• _EXERCISE DATA_:

------

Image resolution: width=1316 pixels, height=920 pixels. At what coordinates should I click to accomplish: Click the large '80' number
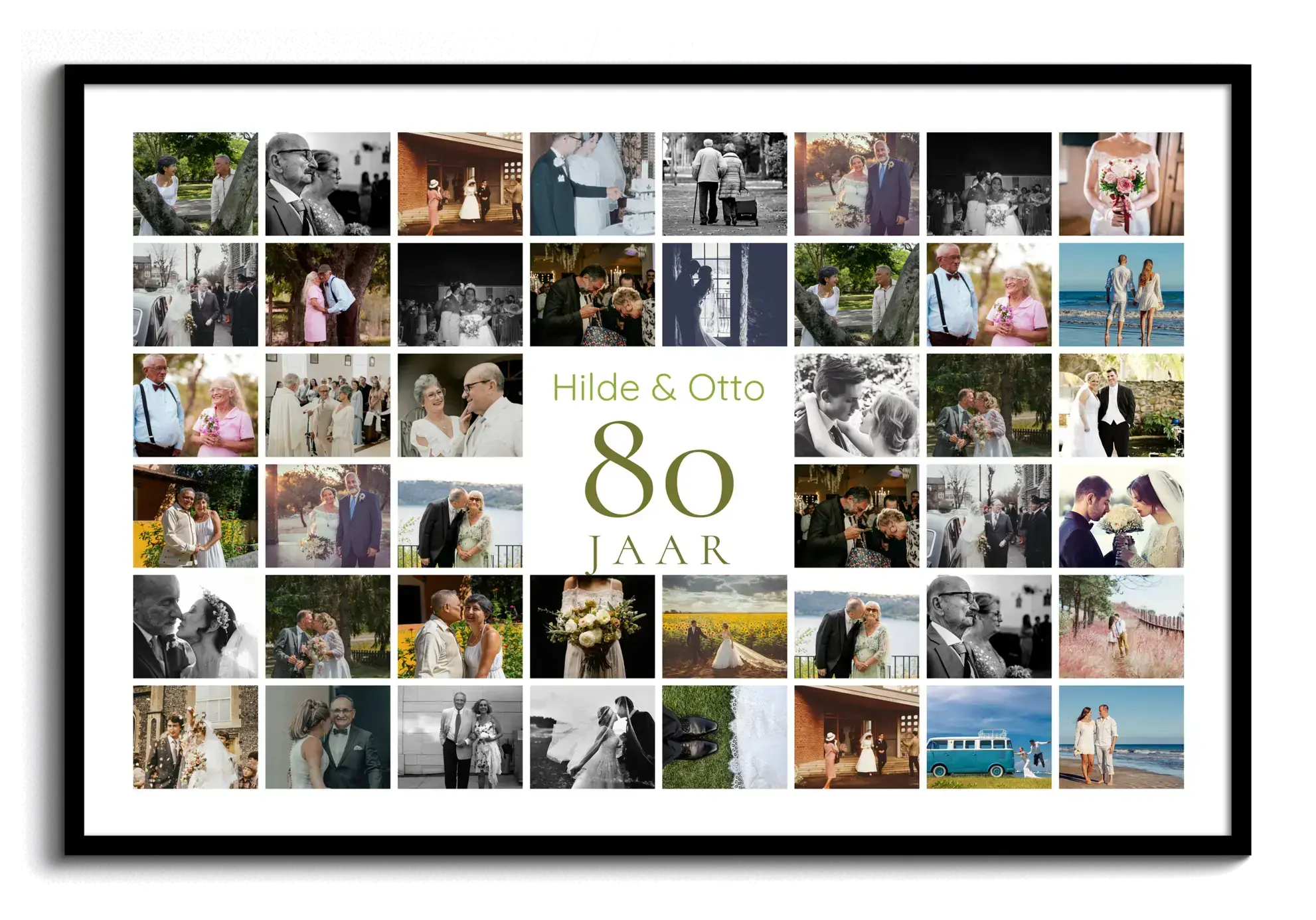(x=658, y=471)
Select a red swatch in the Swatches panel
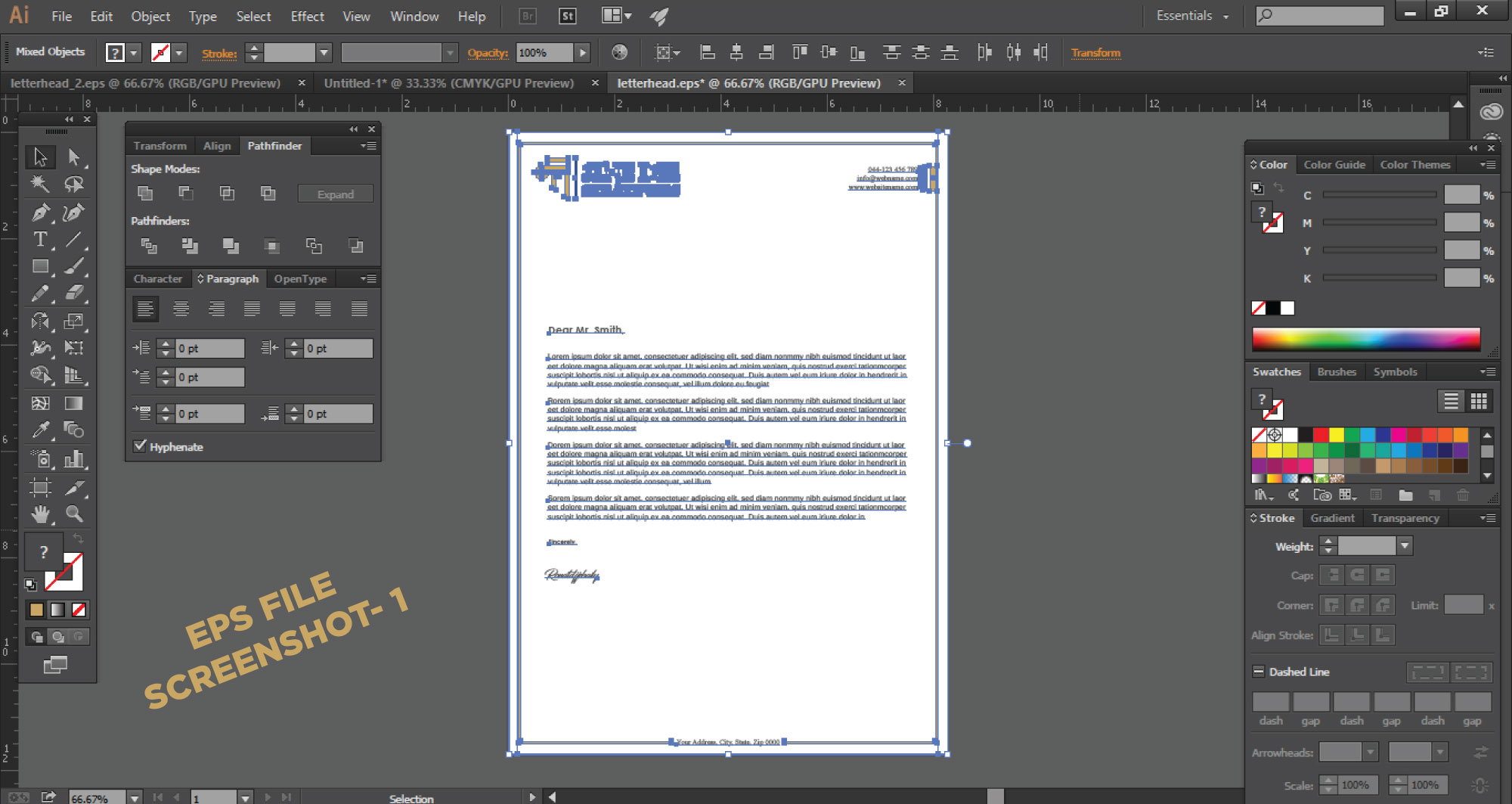 (1319, 435)
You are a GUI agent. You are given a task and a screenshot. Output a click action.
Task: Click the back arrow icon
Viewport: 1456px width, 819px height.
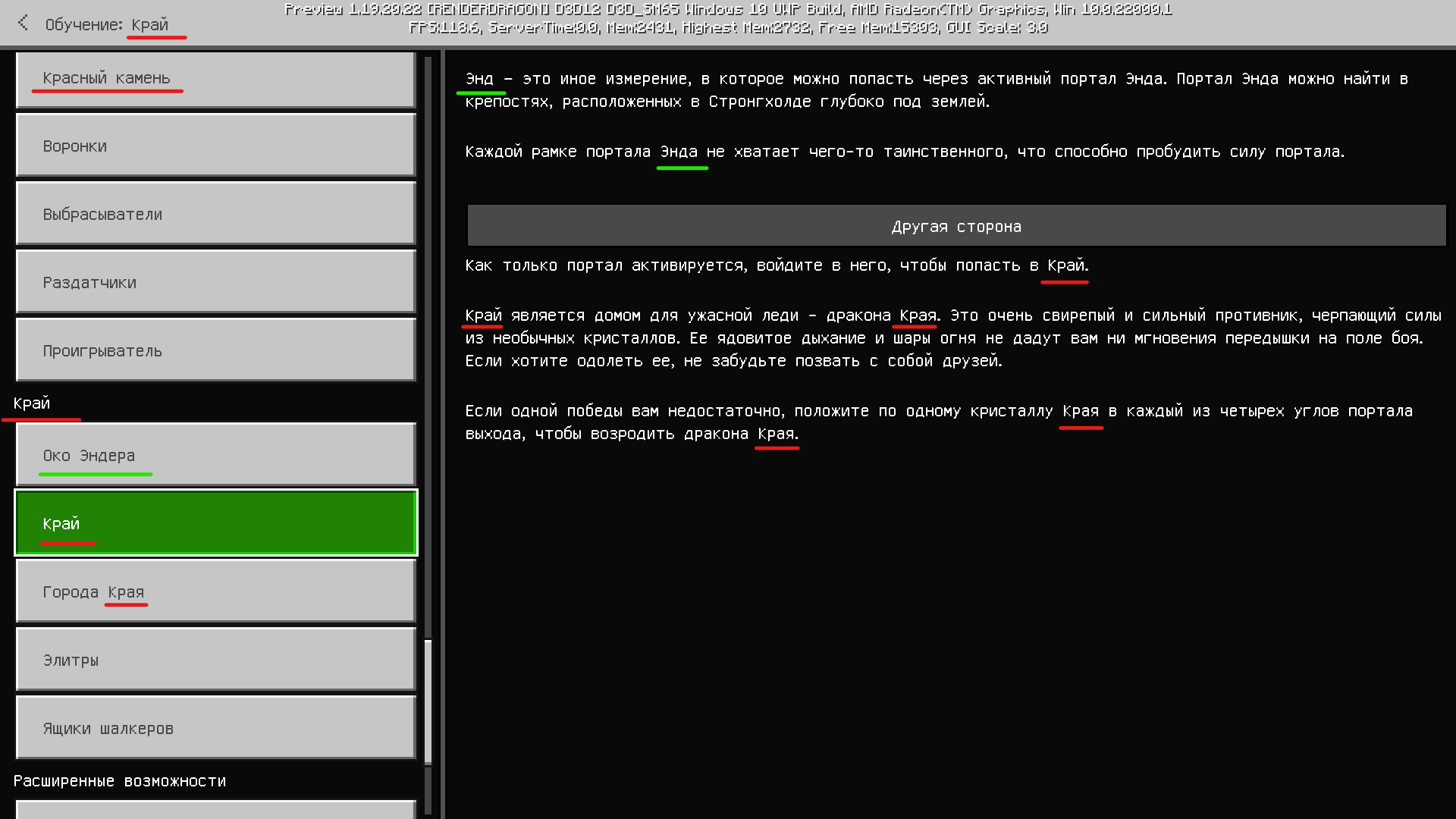pos(23,24)
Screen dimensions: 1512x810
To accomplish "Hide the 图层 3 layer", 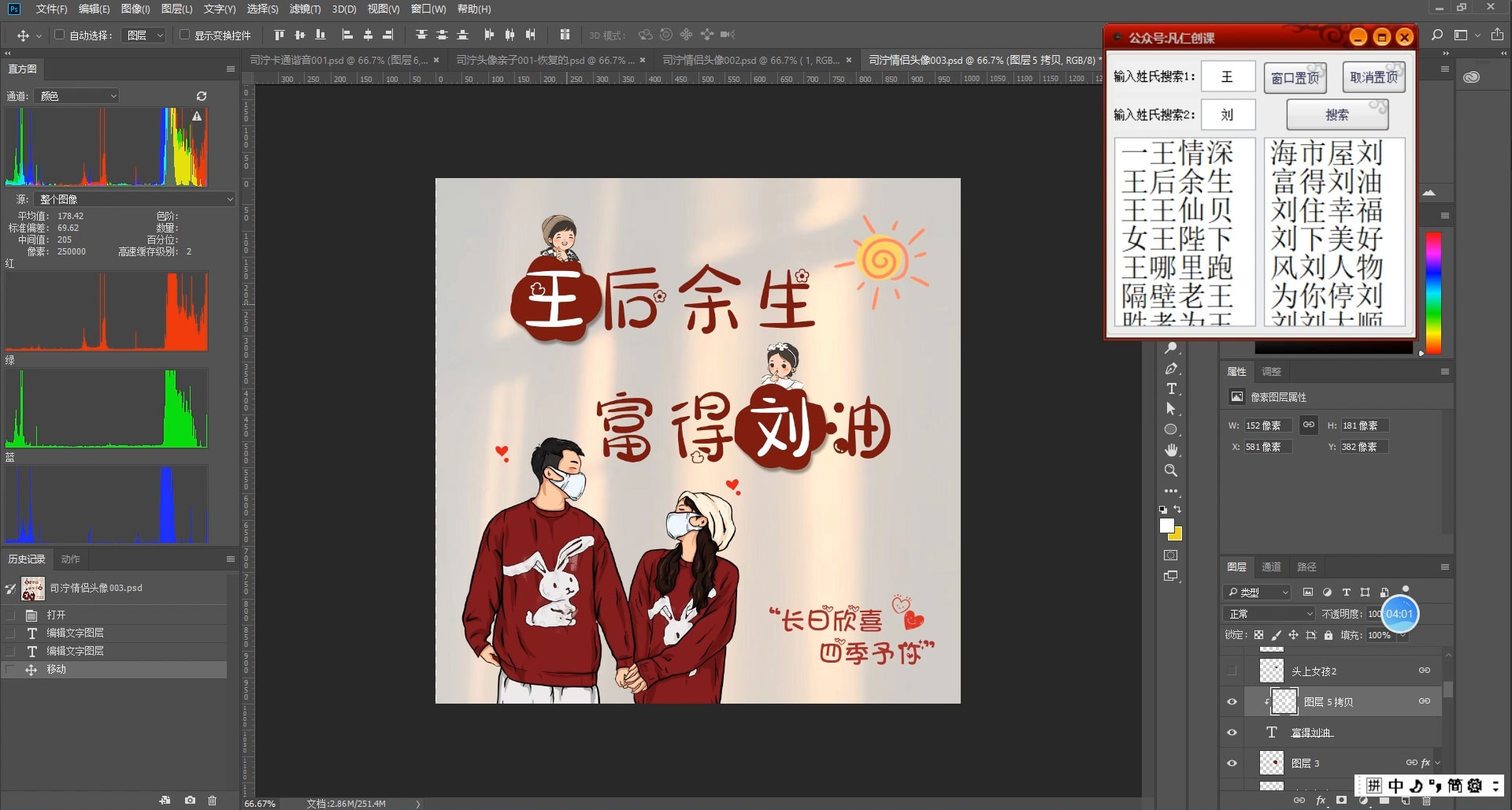I will pos(1231,762).
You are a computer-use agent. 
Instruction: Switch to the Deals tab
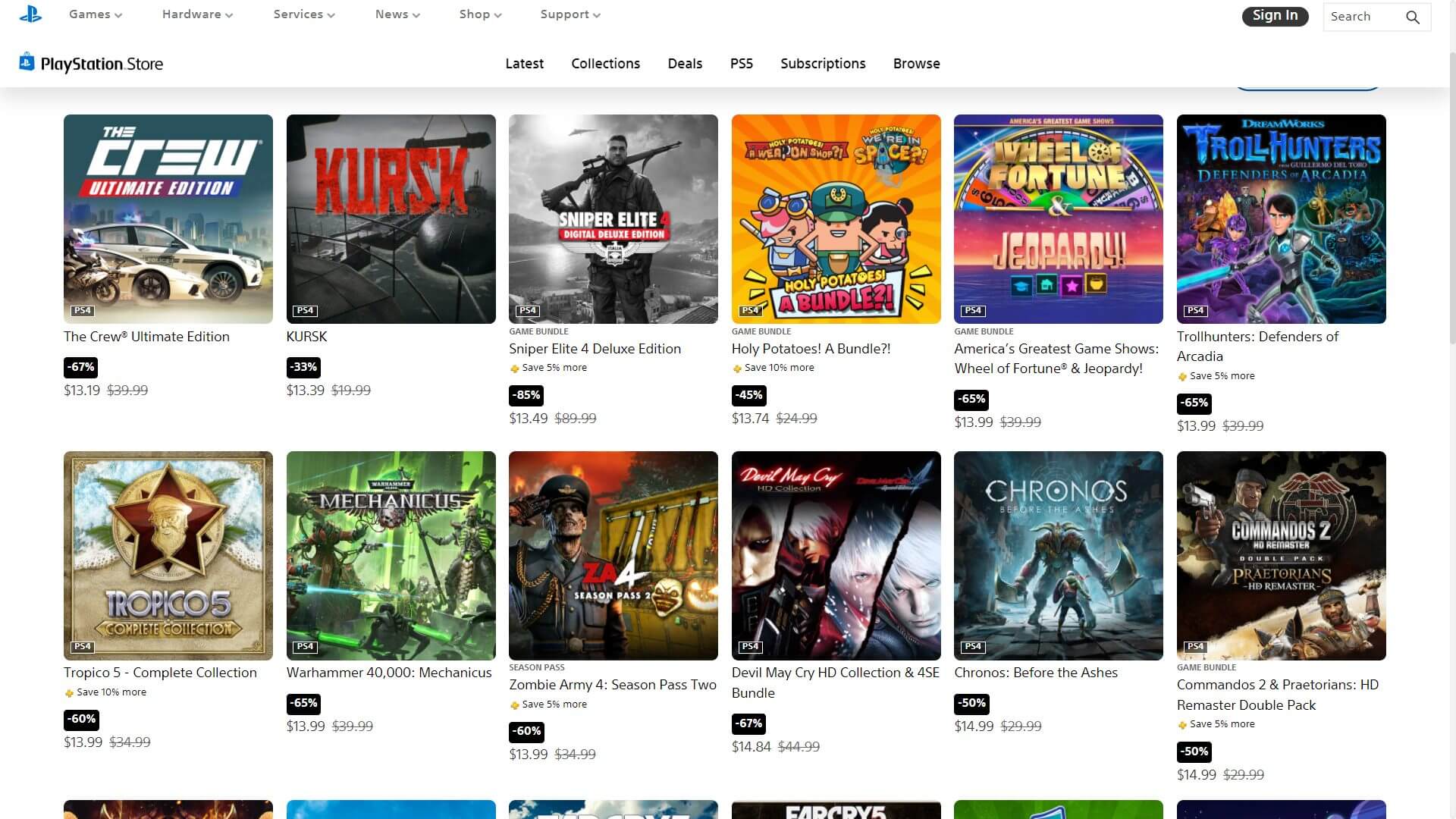pos(685,64)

------

• _EXERCISE BRIEF_: Only a number is needed: how many lines of the material above contain "agent"?

• _YOUR RESPONSE_: 2